マイナンバーカードで携帯電話契約の本人確認、パスポートのオンライン申請可能に!「マイナカード最新状況」を専門家が解説
◆携帯電話契約時にマイナンバーカードが必要に? その理由は
吉田:携帯電話契約時の本人確認を、原則としてマイナンバーカードに一本化するというニュースが話題になっていましたね。 塚越:携帯電話の契約にマイナンバーカードを使用する意図としては、本人確認書類の偽造による不正契約や、電話番号の乗っ取り対策という側面があります。 ただ、携帯の契約にマイナンバーカードの「ICチップ読み取り」を義務化するのは、任意だったマイナンバーカードの「事実上の強制」になるという批判がありました。これに対して松本剛明総務大臣は、対面契約の場合は運転免許や在留カードも利用できる方向で検討すると述べています。 一方で、非対面の契約に関しては「原則として」マイナンバーカードに一本化する方針です。理由としては、運転免許証の偽造などの不正契約が多いためと理解を求めました。現在の技術では、マイナンバーカードに搭載されているICチップを偽造するのは、ほぼ不可能とされていて、逆に目視で確認する場合は、残念ながら不正が生じやすいということです。 そういう意味での犯罪対策というのは分かりますが、少し説明不足というか、任意のカードを持っていない人のことも想定した説明を心がけるようにしてほしいと思います。 そうでなくてもマイナンバーカードについては、国民から厳しい目で見られていることを理解しないと、政治家にも官僚にも、そして国民にとっても良いことはないかなと思います。
◆パスポートの新規発行もオンラインで
ユージ:他には、パスポート申請にもマイナンバーカードが使えるようになりますね。 塚越:そうです。政府は6月21日(金)の閣議で、旅券法施行令(政令)の改正を決定し、2025年3月24日から施行します。これによって偽造対策などを強化した新しい旅券が導入されるほか、パスポートの「更新」はこれまでもマイナポータルからできましたが、来年3月24日からはパスポートの「新規申請」もマイナポータル経由、つまりマイナンバーカードを利用して申請できるようになります。 これに合わせて、都道府県分の手数料の標準額を現在の2,000円から、オンライン申請の場合は1,900円に引き下げます。
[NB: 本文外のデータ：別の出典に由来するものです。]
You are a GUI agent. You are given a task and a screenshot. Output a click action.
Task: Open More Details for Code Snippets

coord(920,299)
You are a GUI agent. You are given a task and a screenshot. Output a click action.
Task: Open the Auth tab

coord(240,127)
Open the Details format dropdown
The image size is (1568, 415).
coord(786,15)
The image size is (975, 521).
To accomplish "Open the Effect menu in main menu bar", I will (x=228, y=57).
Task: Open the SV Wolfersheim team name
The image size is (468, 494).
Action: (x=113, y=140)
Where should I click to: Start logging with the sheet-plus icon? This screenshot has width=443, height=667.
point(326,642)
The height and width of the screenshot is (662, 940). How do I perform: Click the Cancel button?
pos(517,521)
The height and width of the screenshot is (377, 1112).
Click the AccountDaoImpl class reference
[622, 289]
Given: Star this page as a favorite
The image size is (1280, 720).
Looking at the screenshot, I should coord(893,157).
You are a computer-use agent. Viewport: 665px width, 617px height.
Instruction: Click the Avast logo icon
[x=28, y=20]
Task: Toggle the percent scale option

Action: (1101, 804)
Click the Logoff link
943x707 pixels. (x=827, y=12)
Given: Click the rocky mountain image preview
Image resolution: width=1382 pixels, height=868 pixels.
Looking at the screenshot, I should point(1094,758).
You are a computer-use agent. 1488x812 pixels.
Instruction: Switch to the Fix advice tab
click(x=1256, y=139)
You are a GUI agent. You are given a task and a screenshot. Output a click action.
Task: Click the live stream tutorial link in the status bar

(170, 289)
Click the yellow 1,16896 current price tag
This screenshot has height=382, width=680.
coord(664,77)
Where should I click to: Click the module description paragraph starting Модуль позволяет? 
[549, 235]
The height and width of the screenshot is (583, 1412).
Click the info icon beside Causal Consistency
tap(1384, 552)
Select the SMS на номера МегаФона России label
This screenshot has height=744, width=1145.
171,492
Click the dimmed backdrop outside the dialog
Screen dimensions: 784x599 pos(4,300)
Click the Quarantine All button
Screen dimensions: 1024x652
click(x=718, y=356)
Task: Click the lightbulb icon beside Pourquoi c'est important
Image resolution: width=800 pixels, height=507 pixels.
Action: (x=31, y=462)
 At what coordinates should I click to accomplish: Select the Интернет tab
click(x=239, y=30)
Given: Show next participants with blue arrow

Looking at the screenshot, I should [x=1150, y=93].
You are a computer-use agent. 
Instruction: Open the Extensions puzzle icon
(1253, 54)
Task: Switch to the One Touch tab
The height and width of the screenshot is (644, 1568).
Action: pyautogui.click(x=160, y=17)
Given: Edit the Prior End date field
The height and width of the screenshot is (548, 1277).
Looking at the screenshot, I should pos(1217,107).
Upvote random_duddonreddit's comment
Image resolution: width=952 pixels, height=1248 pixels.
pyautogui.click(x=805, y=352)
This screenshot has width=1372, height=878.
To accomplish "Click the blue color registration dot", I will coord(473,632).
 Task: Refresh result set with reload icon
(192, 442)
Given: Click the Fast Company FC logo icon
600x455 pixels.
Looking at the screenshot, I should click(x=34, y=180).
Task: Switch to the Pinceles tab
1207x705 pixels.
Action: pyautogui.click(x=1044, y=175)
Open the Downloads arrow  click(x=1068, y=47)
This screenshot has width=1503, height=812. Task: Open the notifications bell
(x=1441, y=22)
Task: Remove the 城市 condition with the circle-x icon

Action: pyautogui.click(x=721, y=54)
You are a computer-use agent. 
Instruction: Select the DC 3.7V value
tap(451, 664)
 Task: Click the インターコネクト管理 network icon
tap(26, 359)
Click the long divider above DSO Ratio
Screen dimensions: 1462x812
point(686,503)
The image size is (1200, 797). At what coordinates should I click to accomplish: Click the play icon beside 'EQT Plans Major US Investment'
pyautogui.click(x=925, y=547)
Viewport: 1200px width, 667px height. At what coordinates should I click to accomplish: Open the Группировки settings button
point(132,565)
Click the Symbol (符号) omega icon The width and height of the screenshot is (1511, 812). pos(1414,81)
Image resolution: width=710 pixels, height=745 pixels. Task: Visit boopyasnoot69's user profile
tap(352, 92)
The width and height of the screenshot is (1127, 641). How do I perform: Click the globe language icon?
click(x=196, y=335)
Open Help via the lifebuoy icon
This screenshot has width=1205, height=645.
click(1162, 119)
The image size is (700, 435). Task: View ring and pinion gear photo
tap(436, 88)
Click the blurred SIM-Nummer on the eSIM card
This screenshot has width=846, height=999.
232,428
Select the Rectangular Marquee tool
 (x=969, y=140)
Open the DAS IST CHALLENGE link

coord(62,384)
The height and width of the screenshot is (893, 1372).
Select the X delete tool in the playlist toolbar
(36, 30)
逆に書面申請の場合は2,300円に値上げすることになりました。これはあくまでも、都道府県分の手数料なので、種類にもよりますが旅券の発行はもっと高いです。現行で、10年ものの新規発行の手数料は16,000円です。 ユージ:つい先日、パスポートの更新に行ったのですが、ものすごく時間がかかって何時間も並びました。オンラインでの更新が便利になるのは嬉しいですよね。 塚越:そうですよね。パスポートを取りに行く必要はありますが、オンラインで申請できるということで、それはすごくいいことだと思います。しかし、これまで通りの申請は300円高くなるということです。これはオンライン申請をしないことに対して、何かペナルティを課せられている感じがして、アメとムチで国民を縛り上げている気がします。 例えば、手数料を従来通りそのまま2,000円にして、その代わりマイナンバーカードを使うと100円安くなるうえに、さらに便利に申請できるというようなやり方であれば、批判も少なく利用する人もどんどん増えるのではないでしょうか。従来の方式だと300円高くするということに、やり方として少し批判が多くなってしまうのかなと思います。